As you might know, a pristine N900 supports tethering over USB only. To make it work over BT, you need to follow the instructions for adding a DUN server on Maemo.org’s wiki. Being always in a hurry, I never actually tried it until I came across Philip’s post on controlling Bluetooth DUN with upstart on the n900.

The good news? Using Upstart is the correct approach and obviously works perfectly as far as the data connection is concerned.

The bad news? Apparently, there’s some weird interaction going on with tethering and the phone data counter:  the traffic caused by the attached computer is not added to Settings->Phone->Data counter, which is simply overwritten. According to the dataplan monitor applet, before tethering I had used 24MB out of my monthly quota of 3GB but when the connection ended the counter was reading 2MB instead of 26MB. The reset date for the counter was unchanged, though, so I’m inclined to think this is not the intended result.

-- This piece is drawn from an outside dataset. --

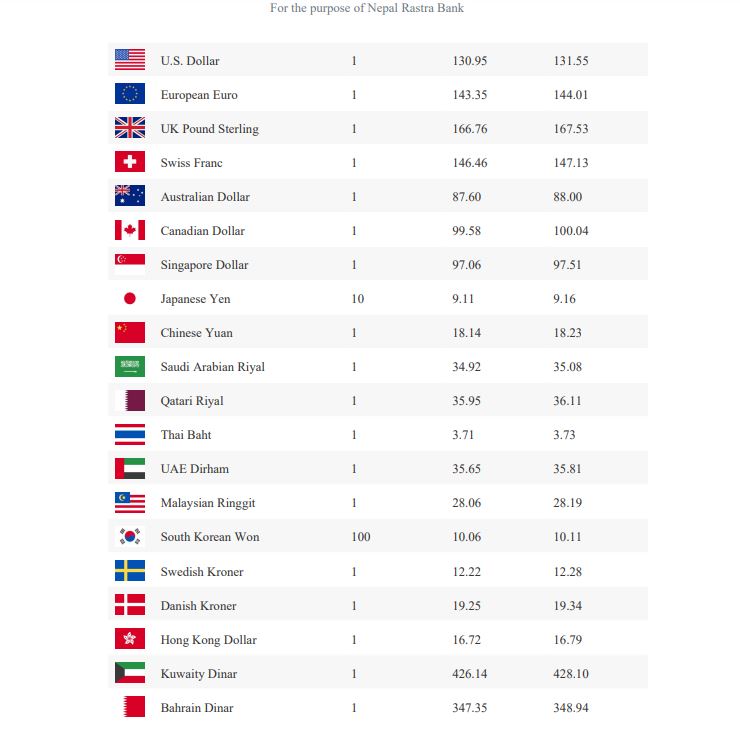Click the Swedish flag icon
This screenshot has height=754, width=740.
click(130, 571)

Bottom line: if you rely on the applet to monitor your quota usage and wish to use tethering, be aware that you need an alternate way to check your situation, such as 3 Wired Portal

EDIT: apparently the data counter is clobbered also when using DUN over USB

a Maemo event in Italy?

Sunday, November 22nd, 2009

I’ve been following Maemo for a while now since buying my N810 on eBay before summer and even participated in the Amsterdam summit last october, where Nokia graciously gave all of us a pre-production N900 on a 6 month loan.

As a wannabe developer, the experience with Maemo 4 (Diablo) was great and it looks like it will get even better with Maemo 5 (Fremantle): coming up now is the Maemo Barcelona Long Weekend, a 3 day event where developers will meet UX specialists to further improve the usability of the interfaces.

Unfortunately I won’t be able to attend (can’t take enough days off my day job) so when qgil mentioned the mere possibility of a similar event in Italy I jumped at the chance and started organising it!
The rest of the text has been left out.